Directors' Showcase screening - review - LIFE MAY BE by Mark Cousins and Mania Akbari

After a brief encounter in some part of the world, filmmakers Mark Cousins and Mania Akbari decided to keep in touch through a series of correspondence. With Life May Be, they share their personal and deep musings on beauty, nature, the human body, art, cultural differences and so much more with the world.

 

Despite its use of a simple structure, that after all aims to follow the traditional timeline of correspondence, the general feeling that comes with the film is that this is a truly meditative and enriching experience for anyone willing to take it in along with its experimental approach. That is because despite the fact that there are a lot of personal expressions on subjects, Life May Be is a truly interactive work. It seeks audience interaction not only during the course of its duration but also long after the film is over.

 

Channelling the works of filmmakers the likes of Chris Marker and Alain Resnais, Cousins and Akbari voice their thoughts and over images they shoot very simply in their homes, in a hotel room or – very importantly – in their travels. Travelling and mobility seems to be the thing that most fuels their inspirations and influence their fascinating outlook on life. More specifically, it is also about exile, with Akbari being an Iranian filmmaker in exile and Cousins experiencing an almost self-imposed exile.
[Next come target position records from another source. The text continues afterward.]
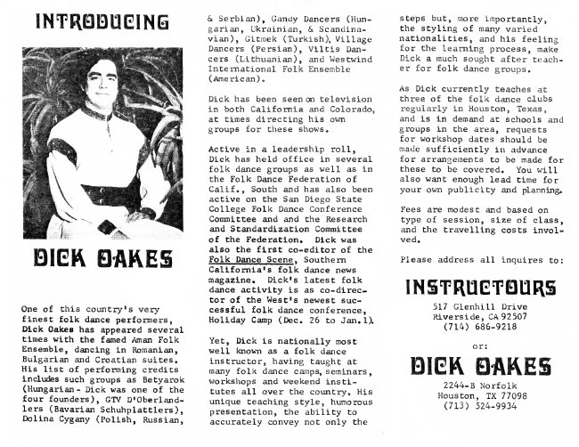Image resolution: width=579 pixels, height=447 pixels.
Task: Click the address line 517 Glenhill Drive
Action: pos(482,307)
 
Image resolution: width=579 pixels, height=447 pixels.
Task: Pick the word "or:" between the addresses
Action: pos(482,345)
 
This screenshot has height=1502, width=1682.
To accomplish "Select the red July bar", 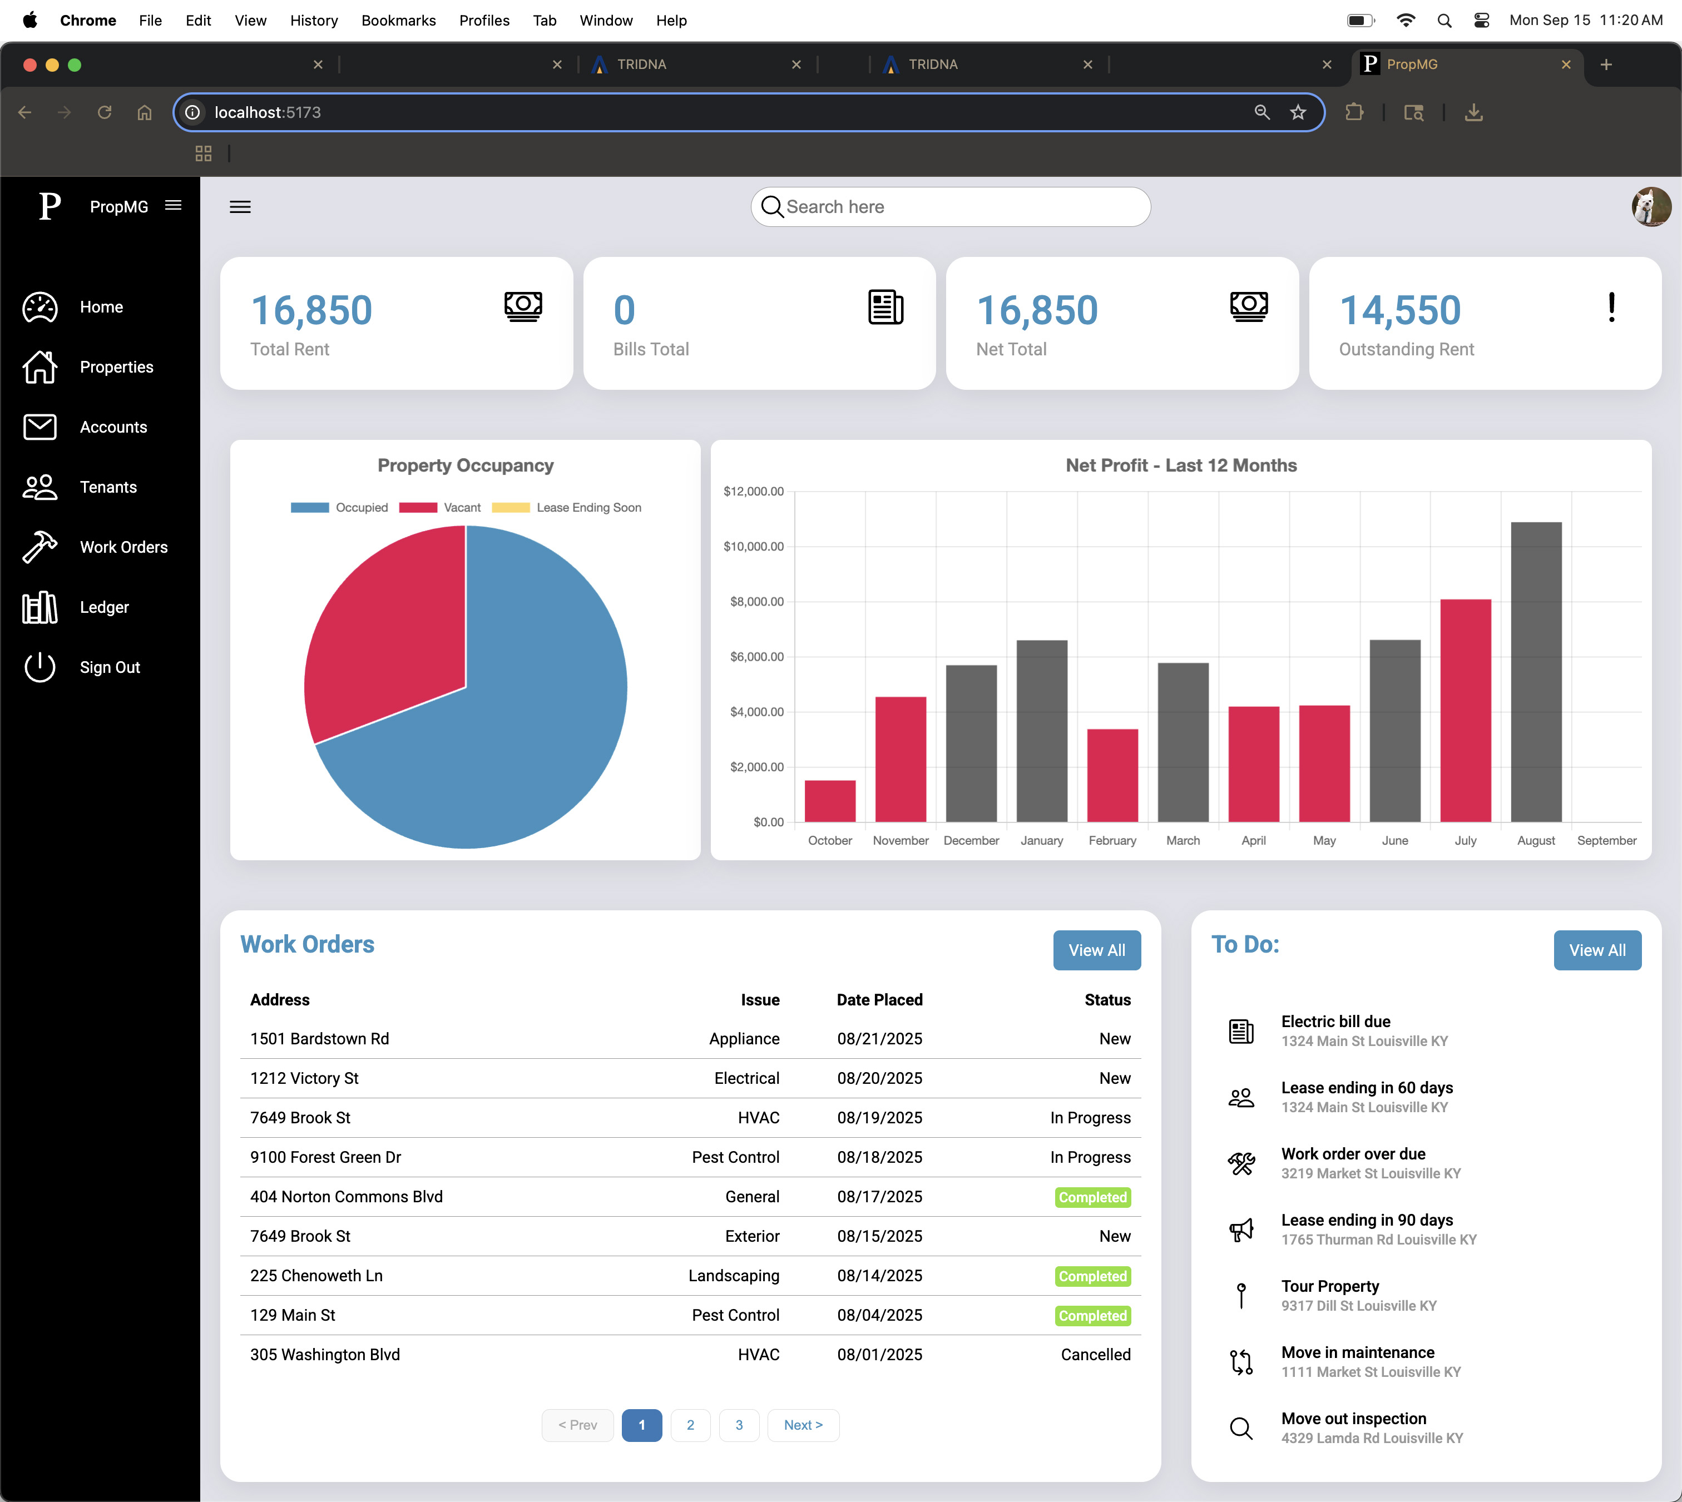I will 1465,710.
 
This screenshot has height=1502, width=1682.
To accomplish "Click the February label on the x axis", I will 1112,840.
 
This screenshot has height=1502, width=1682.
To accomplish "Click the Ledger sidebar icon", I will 39,607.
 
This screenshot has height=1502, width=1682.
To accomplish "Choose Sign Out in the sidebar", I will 109,668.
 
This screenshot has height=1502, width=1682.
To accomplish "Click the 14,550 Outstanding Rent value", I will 1400,311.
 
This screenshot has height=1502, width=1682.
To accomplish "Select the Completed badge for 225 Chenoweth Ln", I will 1092,1276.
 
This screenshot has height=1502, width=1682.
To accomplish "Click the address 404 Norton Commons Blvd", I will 347,1197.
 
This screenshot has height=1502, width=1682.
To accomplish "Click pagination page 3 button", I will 739,1425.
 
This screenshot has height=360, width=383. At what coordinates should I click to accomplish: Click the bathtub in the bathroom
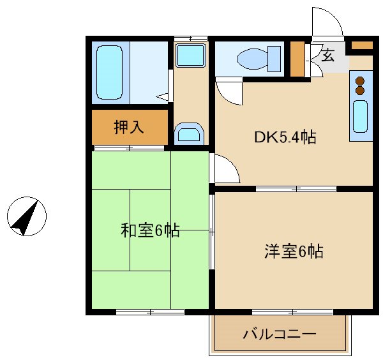click(109, 72)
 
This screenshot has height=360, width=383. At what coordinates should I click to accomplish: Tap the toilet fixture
click(259, 59)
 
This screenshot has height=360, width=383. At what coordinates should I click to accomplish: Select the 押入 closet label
click(129, 127)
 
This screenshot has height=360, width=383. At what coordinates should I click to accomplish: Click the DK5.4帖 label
click(285, 137)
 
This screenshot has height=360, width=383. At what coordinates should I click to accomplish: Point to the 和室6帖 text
click(150, 230)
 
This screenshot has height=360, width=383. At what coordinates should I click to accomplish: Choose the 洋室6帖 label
click(294, 251)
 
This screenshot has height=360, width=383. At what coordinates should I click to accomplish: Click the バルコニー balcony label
click(280, 334)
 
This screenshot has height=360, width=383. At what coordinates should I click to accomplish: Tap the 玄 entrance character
click(327, 55)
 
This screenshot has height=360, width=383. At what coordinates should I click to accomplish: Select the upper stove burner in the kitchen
click(360, 81)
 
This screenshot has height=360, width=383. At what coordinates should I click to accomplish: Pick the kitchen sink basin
click(360, 116)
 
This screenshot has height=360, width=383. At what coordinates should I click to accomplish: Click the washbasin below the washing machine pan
click(190, 133)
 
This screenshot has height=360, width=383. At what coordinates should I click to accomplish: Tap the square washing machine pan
click(191, 55)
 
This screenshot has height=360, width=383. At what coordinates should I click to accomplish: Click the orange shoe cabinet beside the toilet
click(297, 59)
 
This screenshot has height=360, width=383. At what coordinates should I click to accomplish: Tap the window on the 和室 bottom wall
click(150, 312)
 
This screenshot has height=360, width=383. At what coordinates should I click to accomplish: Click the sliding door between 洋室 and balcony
click(292, 312)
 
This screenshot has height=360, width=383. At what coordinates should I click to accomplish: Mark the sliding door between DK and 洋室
click(296, 189)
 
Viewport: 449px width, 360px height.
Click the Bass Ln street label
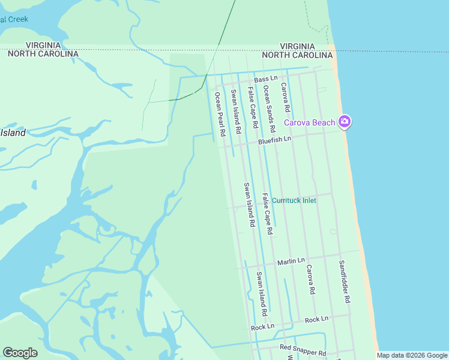tap(265, 79)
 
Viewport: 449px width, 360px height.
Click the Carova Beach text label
tap(309, 122)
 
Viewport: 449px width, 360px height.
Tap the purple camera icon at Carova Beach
tap(345, 122)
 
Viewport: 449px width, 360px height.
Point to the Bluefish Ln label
tap(274, 139)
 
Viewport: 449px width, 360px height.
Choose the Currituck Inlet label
tap(294, 200)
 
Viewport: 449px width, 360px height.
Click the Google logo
tap(20, 353)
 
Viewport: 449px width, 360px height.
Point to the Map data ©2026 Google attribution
tap(412, 355)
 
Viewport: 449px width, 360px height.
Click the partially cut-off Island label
tap(13, 133)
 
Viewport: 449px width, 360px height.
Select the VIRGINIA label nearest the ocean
tap(298, 46)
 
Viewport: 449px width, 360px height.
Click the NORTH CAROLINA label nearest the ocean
tap(298, 55)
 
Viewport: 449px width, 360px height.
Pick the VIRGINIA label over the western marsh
tap(43, 45)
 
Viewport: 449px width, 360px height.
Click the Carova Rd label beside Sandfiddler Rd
tap(310, 279)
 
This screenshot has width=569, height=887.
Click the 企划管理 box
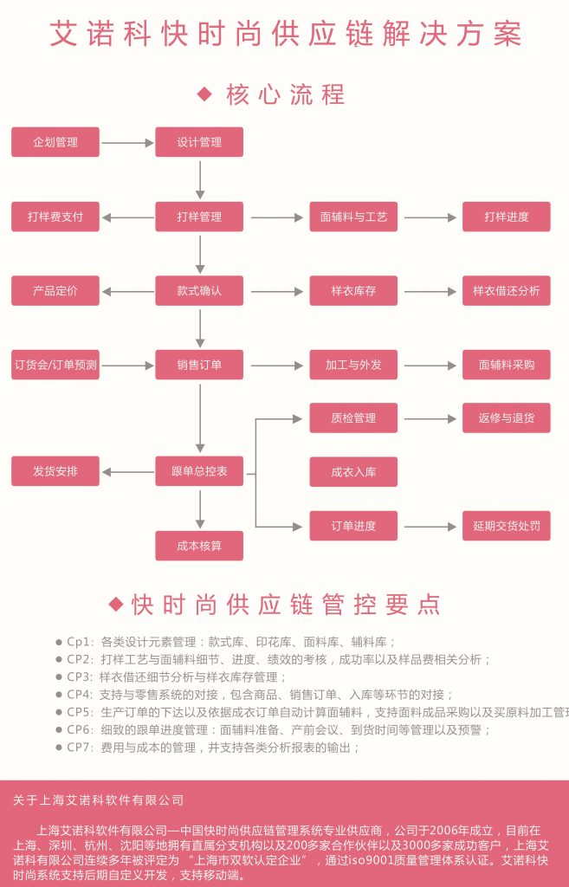55,142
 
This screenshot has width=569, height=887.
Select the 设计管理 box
199,142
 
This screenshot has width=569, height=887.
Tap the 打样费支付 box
55,217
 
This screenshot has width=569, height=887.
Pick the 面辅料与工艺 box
353,217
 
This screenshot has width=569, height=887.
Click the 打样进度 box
507,217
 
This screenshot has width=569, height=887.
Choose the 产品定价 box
55,291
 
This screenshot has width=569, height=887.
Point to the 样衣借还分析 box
507,291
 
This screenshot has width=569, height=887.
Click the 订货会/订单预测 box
55,365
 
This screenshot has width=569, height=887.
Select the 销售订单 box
199,365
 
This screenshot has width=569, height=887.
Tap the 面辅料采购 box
507,365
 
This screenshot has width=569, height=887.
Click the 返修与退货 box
507,418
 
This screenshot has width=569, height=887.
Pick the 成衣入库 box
353,472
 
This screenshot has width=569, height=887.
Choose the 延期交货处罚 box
507,526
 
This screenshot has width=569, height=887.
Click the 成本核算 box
199,546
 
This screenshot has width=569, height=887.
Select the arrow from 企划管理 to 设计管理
127,143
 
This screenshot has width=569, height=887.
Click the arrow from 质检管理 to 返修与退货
430,418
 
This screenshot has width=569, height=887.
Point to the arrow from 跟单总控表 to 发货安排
127,472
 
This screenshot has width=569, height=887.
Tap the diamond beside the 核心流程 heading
204,94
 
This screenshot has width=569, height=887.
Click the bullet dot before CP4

One, as a result, as frustrated and fascinated by the world as the other.

 

The film is constantly pushing boundaries in a casual way. The spirit of Virginia Woolf is a running theme the two share, so much so that Mark tattoos her initials on her arm and Mania amazingly poses in the nude with Woolf’s Orlando written on her body in front of the writer’s old home. All the while, there are constant symbols of romanticism that strengthen a bond between the two directors that speaks of platonic love, or more simply a mutual respect and great reciprocal intellectual infatuation.

 

Screened at the Edinburgh International Film Festival, it was revealed that the two had met for the first time since they had met the last time after the screening of the film. Yet, they had never been as close. Because an underlying, important theme that runs throughout the film is modern technology, the very same that allowed them to make the film quite easily and cheaply, but also that allowed them to keep in touch despite constantly being miles and miles away from each other. And, as a final spin, their use of modern technology in an old fashioned sense, by making use of letter prose over instant messaging – another fact that proves Life May Be is a simple film and yet couldn’t be further from being a simple film.